** Begin INPUT DATA **
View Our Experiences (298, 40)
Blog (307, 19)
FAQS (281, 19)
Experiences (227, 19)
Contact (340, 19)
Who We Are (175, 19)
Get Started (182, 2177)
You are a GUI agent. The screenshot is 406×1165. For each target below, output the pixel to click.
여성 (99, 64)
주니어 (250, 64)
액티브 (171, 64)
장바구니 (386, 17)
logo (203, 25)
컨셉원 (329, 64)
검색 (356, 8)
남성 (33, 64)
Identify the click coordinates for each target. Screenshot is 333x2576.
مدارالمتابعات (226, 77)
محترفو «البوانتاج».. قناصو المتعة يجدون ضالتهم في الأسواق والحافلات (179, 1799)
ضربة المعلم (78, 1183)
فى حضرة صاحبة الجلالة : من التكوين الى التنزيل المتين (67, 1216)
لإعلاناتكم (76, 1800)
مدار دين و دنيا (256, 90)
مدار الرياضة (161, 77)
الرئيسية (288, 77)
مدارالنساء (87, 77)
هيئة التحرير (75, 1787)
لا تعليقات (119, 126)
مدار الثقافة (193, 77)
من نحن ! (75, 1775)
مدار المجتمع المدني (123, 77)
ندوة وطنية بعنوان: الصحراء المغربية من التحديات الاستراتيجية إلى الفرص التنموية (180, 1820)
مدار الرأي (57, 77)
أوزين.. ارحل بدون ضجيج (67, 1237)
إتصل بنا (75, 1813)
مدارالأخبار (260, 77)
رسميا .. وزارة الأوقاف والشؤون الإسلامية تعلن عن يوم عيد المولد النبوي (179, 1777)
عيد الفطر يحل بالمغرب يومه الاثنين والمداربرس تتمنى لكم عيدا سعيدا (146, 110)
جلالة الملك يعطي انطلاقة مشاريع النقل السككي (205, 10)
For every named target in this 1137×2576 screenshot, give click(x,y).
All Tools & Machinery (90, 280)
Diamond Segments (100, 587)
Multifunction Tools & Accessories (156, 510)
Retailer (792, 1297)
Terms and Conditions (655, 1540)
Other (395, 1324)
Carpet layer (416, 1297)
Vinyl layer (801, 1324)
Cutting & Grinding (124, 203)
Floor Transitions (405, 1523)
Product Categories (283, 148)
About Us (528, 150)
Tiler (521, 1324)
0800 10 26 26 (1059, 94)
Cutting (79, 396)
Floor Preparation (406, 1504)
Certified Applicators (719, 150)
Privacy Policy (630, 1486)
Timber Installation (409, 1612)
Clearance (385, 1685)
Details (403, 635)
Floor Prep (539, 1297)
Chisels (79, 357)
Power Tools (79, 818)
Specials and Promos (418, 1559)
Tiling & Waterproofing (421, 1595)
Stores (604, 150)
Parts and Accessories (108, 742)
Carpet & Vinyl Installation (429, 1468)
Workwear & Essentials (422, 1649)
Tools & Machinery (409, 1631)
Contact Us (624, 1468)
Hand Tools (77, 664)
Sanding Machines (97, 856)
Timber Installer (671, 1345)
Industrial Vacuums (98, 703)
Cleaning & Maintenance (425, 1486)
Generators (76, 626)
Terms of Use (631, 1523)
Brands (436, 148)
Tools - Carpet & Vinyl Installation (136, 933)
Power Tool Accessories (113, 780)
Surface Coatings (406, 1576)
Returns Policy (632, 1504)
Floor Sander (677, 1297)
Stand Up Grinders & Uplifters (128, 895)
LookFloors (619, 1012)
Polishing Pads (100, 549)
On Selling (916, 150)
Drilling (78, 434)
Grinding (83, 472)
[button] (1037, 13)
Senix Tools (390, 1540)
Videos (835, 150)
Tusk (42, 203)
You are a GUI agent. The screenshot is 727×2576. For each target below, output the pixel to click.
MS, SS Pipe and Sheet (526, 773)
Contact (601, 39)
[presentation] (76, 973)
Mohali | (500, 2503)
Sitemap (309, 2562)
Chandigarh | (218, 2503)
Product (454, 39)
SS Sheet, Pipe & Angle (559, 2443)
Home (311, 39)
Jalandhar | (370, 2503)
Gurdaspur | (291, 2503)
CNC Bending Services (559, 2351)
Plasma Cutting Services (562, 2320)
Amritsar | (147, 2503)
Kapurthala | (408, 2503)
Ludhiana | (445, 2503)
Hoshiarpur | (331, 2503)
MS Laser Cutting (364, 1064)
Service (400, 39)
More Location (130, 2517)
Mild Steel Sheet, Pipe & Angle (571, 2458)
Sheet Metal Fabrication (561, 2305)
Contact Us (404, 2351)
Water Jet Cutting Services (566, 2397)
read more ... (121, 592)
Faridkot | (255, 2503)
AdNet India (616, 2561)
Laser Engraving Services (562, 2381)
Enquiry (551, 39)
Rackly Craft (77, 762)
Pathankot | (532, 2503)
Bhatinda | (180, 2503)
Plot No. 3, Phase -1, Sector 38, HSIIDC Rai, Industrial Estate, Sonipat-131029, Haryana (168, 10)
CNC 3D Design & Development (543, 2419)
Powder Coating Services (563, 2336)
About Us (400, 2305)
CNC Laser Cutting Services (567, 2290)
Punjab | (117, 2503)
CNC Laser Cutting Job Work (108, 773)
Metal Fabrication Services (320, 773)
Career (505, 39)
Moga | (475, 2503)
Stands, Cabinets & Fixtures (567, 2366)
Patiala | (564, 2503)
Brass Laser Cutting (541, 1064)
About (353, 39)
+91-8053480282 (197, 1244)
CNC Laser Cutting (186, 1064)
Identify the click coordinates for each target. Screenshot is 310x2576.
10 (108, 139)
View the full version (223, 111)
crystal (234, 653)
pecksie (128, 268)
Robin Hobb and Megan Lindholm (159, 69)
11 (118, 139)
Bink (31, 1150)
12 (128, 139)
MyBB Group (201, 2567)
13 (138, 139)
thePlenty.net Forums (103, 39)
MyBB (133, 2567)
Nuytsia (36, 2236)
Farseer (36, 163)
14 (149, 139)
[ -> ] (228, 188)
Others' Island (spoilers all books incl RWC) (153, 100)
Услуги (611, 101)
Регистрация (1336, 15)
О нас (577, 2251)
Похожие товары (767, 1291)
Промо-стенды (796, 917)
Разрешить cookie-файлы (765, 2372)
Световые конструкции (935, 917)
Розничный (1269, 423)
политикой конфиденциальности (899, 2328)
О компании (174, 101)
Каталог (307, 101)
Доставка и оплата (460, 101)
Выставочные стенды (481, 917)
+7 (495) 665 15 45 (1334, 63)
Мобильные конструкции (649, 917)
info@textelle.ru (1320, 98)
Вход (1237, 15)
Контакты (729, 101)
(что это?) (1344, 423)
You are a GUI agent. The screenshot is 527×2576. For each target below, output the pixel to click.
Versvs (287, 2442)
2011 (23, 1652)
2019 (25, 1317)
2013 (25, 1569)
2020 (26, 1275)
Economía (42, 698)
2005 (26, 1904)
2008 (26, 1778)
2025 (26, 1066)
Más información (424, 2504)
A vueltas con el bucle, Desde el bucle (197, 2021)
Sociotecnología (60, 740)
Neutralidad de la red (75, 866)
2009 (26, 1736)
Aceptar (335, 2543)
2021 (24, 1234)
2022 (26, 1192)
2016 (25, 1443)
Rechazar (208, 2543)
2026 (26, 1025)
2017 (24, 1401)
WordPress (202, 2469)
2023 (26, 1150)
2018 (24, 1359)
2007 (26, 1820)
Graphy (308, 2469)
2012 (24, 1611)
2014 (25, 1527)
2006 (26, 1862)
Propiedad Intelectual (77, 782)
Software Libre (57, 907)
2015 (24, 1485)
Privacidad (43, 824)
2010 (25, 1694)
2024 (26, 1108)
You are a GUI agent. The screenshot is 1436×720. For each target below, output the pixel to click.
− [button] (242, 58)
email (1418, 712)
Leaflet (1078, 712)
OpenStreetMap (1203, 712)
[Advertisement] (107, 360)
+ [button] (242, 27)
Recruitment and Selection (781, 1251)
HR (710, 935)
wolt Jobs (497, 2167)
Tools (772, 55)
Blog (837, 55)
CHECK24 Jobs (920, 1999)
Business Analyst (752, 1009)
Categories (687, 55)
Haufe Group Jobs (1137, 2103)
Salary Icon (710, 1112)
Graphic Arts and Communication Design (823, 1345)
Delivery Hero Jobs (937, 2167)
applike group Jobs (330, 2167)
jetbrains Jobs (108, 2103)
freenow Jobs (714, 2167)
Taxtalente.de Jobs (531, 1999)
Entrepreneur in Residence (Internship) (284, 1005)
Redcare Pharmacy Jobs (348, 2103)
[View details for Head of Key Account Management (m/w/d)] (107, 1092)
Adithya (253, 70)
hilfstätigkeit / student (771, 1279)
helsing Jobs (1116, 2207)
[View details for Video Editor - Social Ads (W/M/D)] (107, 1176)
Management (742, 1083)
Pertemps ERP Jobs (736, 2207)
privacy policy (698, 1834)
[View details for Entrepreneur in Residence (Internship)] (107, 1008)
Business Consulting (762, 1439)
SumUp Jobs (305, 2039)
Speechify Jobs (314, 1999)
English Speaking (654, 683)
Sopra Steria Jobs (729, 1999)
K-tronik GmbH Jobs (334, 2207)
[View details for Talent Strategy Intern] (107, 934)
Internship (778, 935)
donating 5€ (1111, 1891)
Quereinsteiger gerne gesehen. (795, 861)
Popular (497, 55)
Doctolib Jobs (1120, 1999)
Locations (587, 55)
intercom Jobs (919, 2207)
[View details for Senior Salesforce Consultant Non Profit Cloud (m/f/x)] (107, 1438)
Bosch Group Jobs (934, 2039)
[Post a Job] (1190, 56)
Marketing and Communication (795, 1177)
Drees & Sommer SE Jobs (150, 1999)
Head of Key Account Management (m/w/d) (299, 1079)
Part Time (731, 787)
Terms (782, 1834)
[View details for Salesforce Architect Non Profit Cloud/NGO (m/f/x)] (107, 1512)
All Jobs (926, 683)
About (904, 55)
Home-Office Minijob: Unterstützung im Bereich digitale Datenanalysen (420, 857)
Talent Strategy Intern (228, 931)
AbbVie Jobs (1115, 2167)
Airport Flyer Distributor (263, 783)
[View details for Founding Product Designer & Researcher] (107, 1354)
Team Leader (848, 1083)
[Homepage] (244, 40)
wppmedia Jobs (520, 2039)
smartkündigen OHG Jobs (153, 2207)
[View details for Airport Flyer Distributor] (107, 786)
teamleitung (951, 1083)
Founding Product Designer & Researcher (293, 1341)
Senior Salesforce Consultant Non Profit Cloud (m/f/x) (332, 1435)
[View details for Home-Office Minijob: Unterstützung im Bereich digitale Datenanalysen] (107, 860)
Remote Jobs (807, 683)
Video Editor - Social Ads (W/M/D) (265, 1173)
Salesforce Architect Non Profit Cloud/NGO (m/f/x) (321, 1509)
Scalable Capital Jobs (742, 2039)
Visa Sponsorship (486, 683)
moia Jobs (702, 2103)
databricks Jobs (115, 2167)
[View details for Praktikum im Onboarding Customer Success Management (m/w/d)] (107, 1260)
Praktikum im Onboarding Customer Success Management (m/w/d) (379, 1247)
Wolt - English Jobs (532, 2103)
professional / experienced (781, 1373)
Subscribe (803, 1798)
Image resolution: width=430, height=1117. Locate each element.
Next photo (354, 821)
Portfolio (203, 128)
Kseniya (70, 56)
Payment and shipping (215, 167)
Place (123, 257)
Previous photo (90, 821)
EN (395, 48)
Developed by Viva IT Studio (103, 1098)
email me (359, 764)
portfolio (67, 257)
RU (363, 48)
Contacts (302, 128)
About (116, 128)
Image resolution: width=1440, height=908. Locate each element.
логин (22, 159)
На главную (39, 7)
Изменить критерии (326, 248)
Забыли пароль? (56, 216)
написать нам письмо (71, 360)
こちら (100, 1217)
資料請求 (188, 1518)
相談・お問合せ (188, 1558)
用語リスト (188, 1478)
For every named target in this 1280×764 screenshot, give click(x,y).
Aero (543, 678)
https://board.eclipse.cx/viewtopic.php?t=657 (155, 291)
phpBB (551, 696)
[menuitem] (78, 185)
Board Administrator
** End INPUT DATA **
Starting at the line that contains "CNC Laser Cutting Services (567, 2290)" and ending at the line that contains "About (353, 39)", rewrite those lines with any requests included. Scale every coordinate in the answers by 1.65 and round each result to a whole number, with halves rounded up.

CNC Laser Cutting Services (936, 3779)
Punjab | (193, 4130)
CNC Laser Cutting Job Work (178, 1275)
Metal Fabrication Services (528, 1275)
Career (833, 64)
Moga | (784, 4130)
Stands, Cabinets & Fixtures (936, 3904)
Patiala | (931, 4130)
Brass Laser Cutting (893, 1756)
About (582, 64)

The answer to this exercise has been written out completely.